The limestone mountains of the Li River valley

Guangxi Province is home to some amazing geology.  I went a bit snap happy today as we sailed up the Li River for over 4 hours, amongst the Limestone mountains.

If this blog software works as expected, this is the order of the pictures:

  1. Heading off in the flat bottomed boats
  2. The first of the limestone mountains.  The peaks that remain are actually a mix of limestone and granite, making them stronger than the surrounding limestone, and hence why they have survived the erosion.
  3. The large green fingers of vegetation to the left of this photo is bamboo and it's bushy leaves.  Appeared in some hidden dragon film thingy apparently.
  4. Cormorants ready to head out for a day's fishing - see the HSBC ad for more details, or even better, the BBC's Wild China programme (DVD available now from Amazon for less than 9 quid).
  5. Boat-side traders get ready to meet us in the middle of the river, and flog us some of their wares.
  6. More limestone
  7. Yet more limestone
  8. The Loo!
  9. the view from the loo!  Must be the best view I have ever wee'd to!!
  10. Cat's Ears mountain formation
  11. Same as above, but in close-up, and with tasteful inclusion of bamboo plants.
  12. Another river-boat overtakes us.
  13. Oh yum - some Snake Wine being dished out (it was gross apparently).
  14. This is the view that appears on the back of the 20 Yuan note.
  15. This is the back of the 20 Yuan note!
  16. Somebody's dinner cooking
  17. Okay - the last limestone / bamboo combo.
  18. Me in a wee cab thingy avoiding getting soaked just after getting off the bod - it was tipping it down.

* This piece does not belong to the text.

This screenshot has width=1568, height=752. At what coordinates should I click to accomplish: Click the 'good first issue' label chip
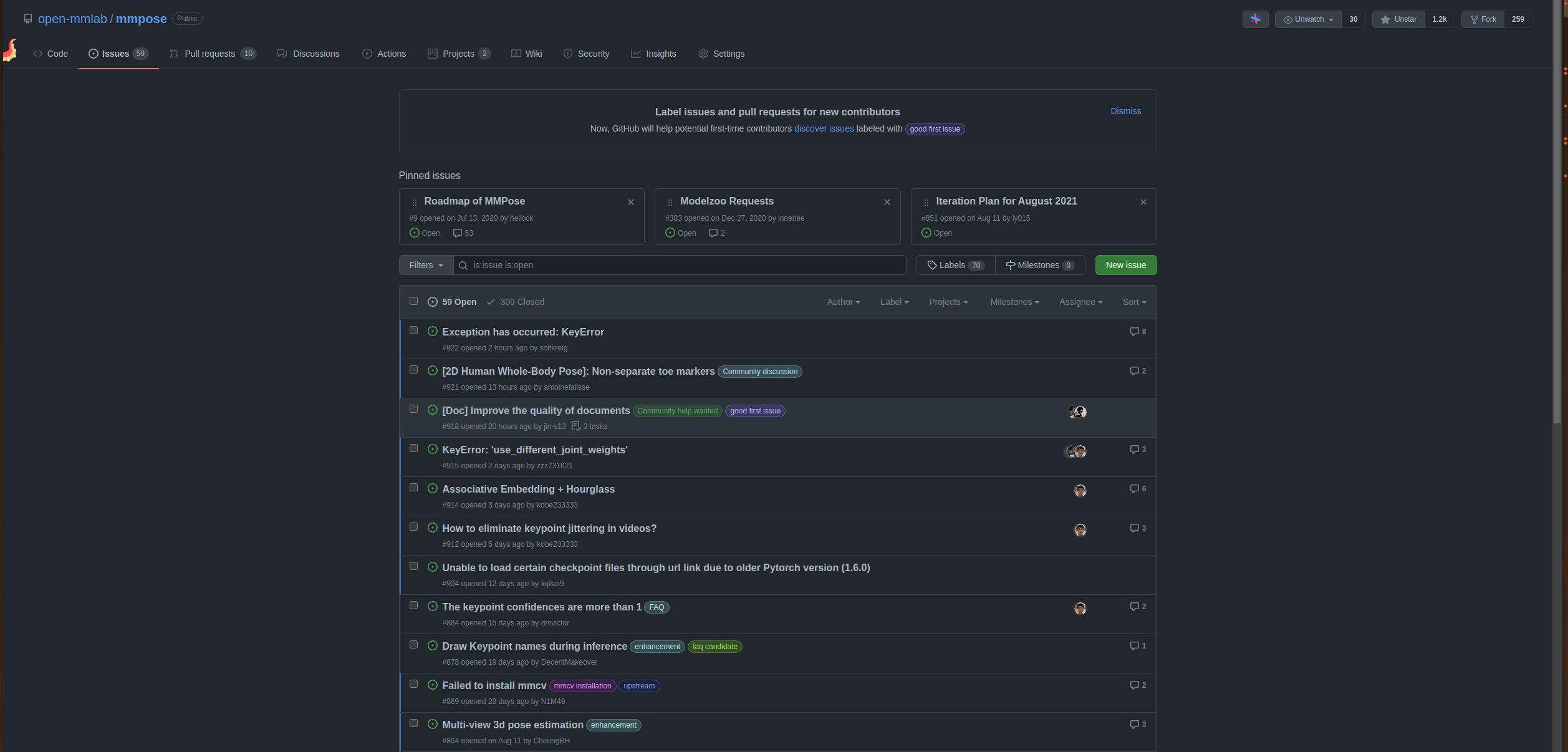coord(935,128)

"Impressions" show at Yangshuo

If you are ever in the Yangshuo area, you should not miss the "Impressions" performance by Sanjie Liu - who also directed the Opening Ceremony of the 2008 Beijing Olympics.

It is astonishing.  It's performed out of doors in a the theatre pictured here, with a backdrop of limestone mountains.  I have 'borrowed' these pictures from the programme website (, which has many more photos of the water stage it is set on), as I didn't get many good shots while I was there, plus I didn't want to watch the whole thing through a view-finder!

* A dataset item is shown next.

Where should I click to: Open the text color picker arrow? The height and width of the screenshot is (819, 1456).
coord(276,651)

There are around 100 or so professional actors and 600 extras from the local villages.  The extras and the some of the actors are also river workers who have spent much of their lives making a living from the Li River.

Small Wild Goose Pagoda

This is the Small Wild Goose Pagoda in Jianfu Temple, Xi'an city.  It is one of the survivors of the Cultural Revolution (on account of it being too big to easily smash to bits!).

The white statues are what the posh people used to tie their horses to when they visited the temple back in the day.

Dumplings and dancing

Dumplings are a traditional dish of this area, and the Xi'an Dumpling Banquet gives you a post-dumpling performance too.

The dumplings are what we would consider ravioli, that is, a pasta parcel containing anything from chilli chicken to sweet walnut filling.  Very tasty.

Terracotta Warriors Part 1

The Terracotta Warriors were discovered by a farmer digging a well on his farmland back in 1974.  he dug up a head, and handed it over to the Government, who despatched expert archeologists to look into the matter.  The find is now world famous.

First brought to the UK in 1985 when they visited Edinburgh (it was a full 22 years later before London secured a display), the best place to see these treasures is at the site of the find.  The photos here show:
  1. The grand entrance to the site
  2. The surrounding farmland which is typical of that under which the warriors are buried
  3. The building over Pit 1, where they were first found in the well, and where the are restored to their battle configuration.
  4. The actual farmer that found them!